(Ashley Wadhwani/Black Press Media)

Metro Vancouver board backtracks on pay raise, retirement hike

Despite previous vote in favour, members now oppose bylaw to retroactively raise pensions

In a second vote, Metro Vancouver board members have instead chosen to oppose a bylaw that would give them a bigger pension and a pay raise, following public controversy.

“I think we should be applauded for actually listening to the public after making a decision instead of putting our heads down and plowing on,” board chair and Coquitlam Mayor Greg Moore said.

Last month, the regional district board had voted to give themselves a retroactive pension of up to $11,000, despite some councillors questioning the move ahead of the October municipal election.

The 40 members had agreed to a retirement allowance of 10.2 per cent of earnings, which is about $1,100, for all members who choose to leave or are not re-elected, going back to 2007, and about $1,500 per year going forward.

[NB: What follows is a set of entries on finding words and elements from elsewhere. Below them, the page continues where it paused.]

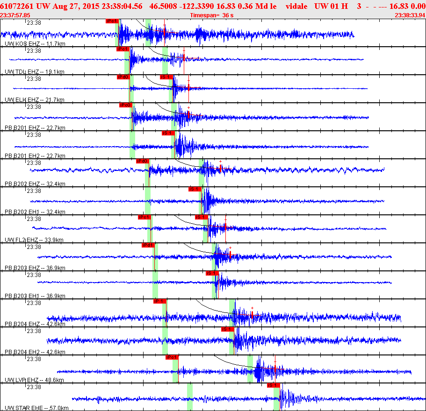Click the iPd0 pick marker on ELK trace
Viewport: 426px width, 411px height.
(x=123, y=77)
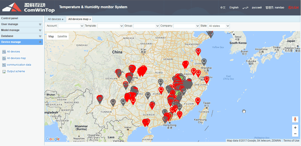
Task: Switch map to Map view
Action: (x=51, y=36)
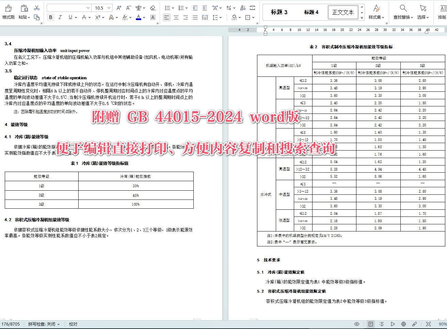This screenshot has height=329, width=447.
Task: Apply the 标题 4 heading style
Action: point(312,12)
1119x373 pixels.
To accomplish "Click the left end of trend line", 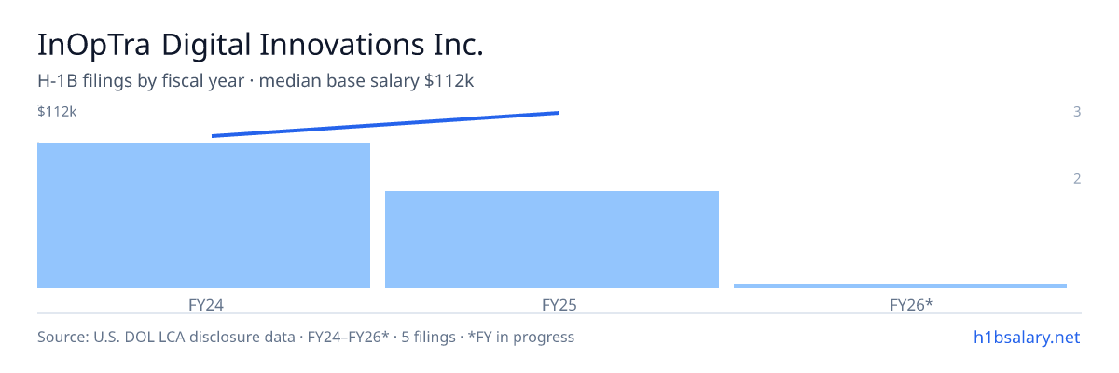I will tap(214, 136).
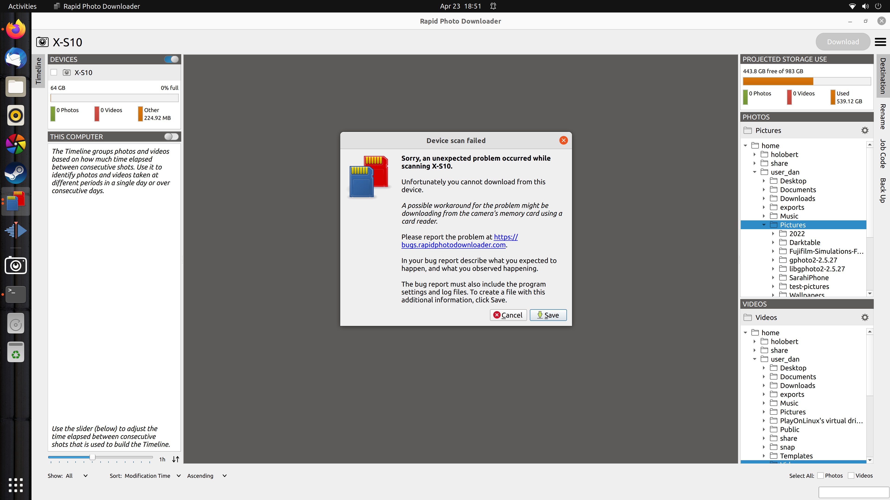The width and height of the screenshot is (890, 500).
Task: Open the Sort Modification Time dropdown
Action: (x=152, y=476)
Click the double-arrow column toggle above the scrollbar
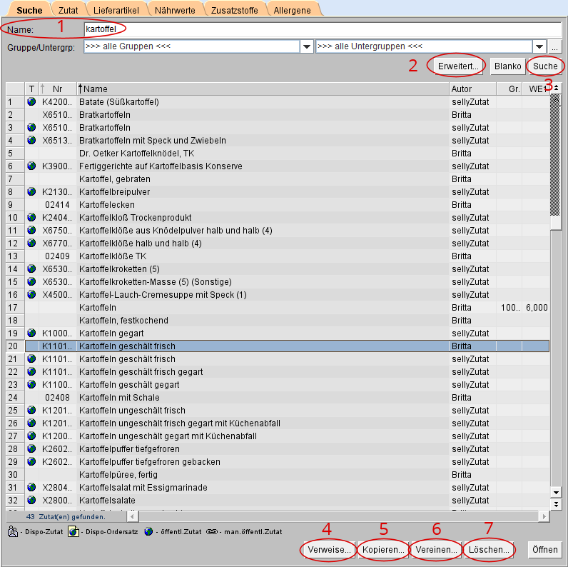The image size is (568, 567). 556,89
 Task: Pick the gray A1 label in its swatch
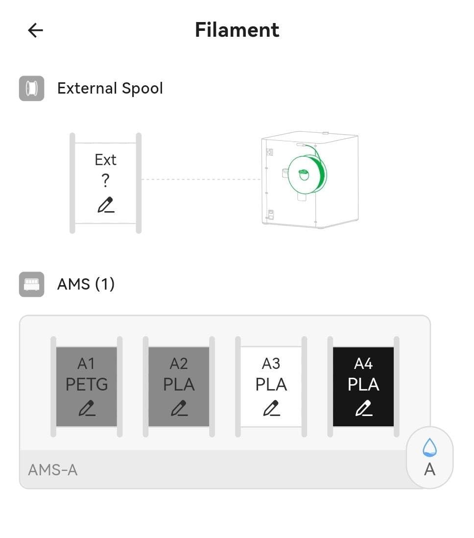click(86, 364)
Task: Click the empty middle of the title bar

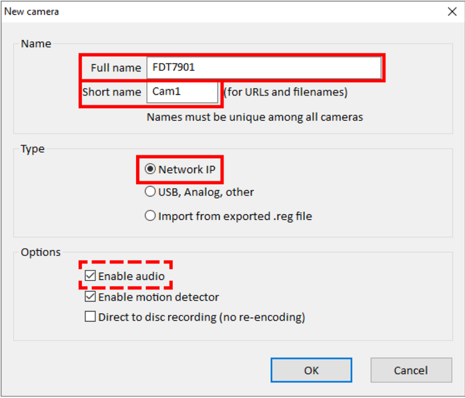Action: [x=234, y=11]
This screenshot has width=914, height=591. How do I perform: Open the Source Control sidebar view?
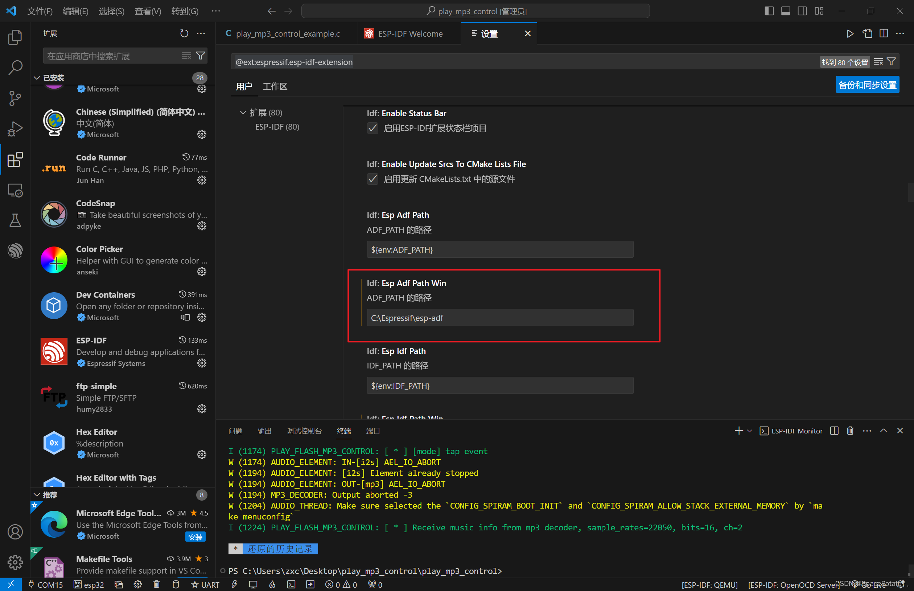(x=15, y=98)
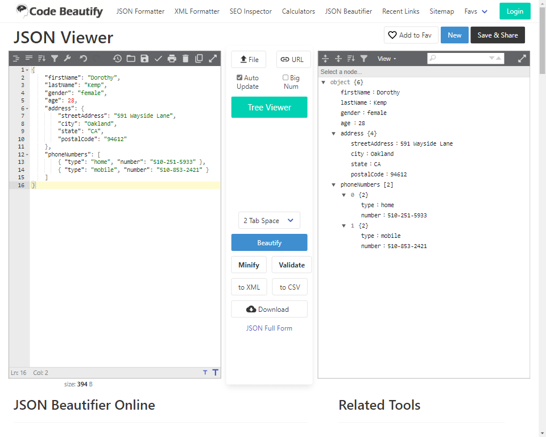Open the JSON Full Form link
Viewport: 546px width, 437px height.
269,328
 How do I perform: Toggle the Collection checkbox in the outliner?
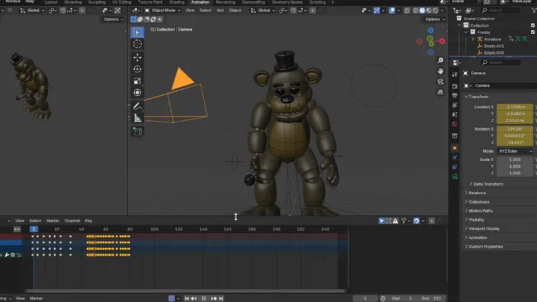[x=533, y=26]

Federal legislation had recently changed so that a portion of municipal politicians’ pay would be taxed as income.

The cost to Metro Vancouver taxpayers would be about $498,000 in retroactive retirement earnings, and $62,500 per year going forward, as part of the regional district’s annual budget.

READ MORE: Metro Vancouver board gives themselves $1,100-per-year pension

But in the boardroom Friday, where some members who were not present for the first vote spoke up, the decision to drop the increases was unanimous.

Vancouver councillor Andrea Reimer, who mentioned her $90,000 salary, said while remuneration is needed, it doesn’t have to be so attractive to convince people to join public office, but instead be “fair and reasonable.”

But Delta Mayor Lois Jackson said being on the board does come at a cost, when trying to balance those duties with running a local government.

“It’s not cheap. You have to give up your job basically to work here,” Jackson said.

Board members receive a per-meeting stipend for the part-time position of $387 for meetings up to four hours, and $775 for meetings over four hours.

Members did pass a new motion, introduced by Moore, to direct staff to create a third-party review panel and initiate a review of other regional districts on how they handle remuneration and benefits.

The results of that review would be brought back after the October election.